Here is a pic. of how I cleaned up the wiring and mounted the solonoid for the Profec B. The battery has been relocated to the trunk. 












Making progress slow but sure.


----------



## chimmike (Oct 17, 2002)

looks good to me. now you're running just the regular profec B, correct?

I've got the Spec II, and the thing doesn't control boost at all....


----------



## wes (Apr 30, 2002)

chimmike said:


> *looks good to me. now you're running just the regular profec B, correct?
> 
> I've got the Spec II, and the thing doesn't control boost at all.... *


Correct the OG Profec B. Keeping it simple.


----------



## chimmike (Oct 17, 2002)

I need to pick one of those up.


----------



## calvin200sx (Oct 14, 2003)

Wes, The block looks sweet. Looks like a mod I need to do. The way I have it set up now is way too cluttered. 

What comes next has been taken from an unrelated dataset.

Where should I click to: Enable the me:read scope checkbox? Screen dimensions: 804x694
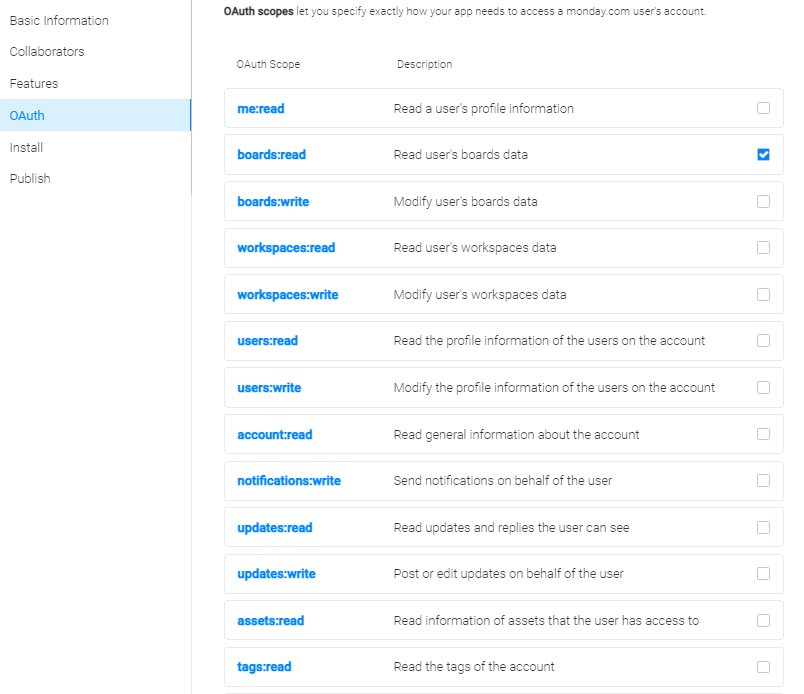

I agree about the Spec-II, I have been having a ton of problems recently.

Calvin200sx


----------



## wes (Apr 30, 2002)

*Interest.*

If all goes well with this setup I will probbaly be doing a group deal on the dist block as I can get them locally. They can be used for anything you want, oil, coolant, vacuum......


----------



## James (Apr 29, 2002)

Nice work! The block is cool but I've always been told that the wastegate and the BOV should not be on the same vacuum source. The wastegate should be tapped in before the TB and the BOV should be tapped in after the TB...


----------



## wes (Apr 30, 2002)

*James*

That is how I have it set up. Dist. block is for boost gauge, BOV, and factory line for charcoal cannister. WG goes onto the charge piping right before the TB.


----------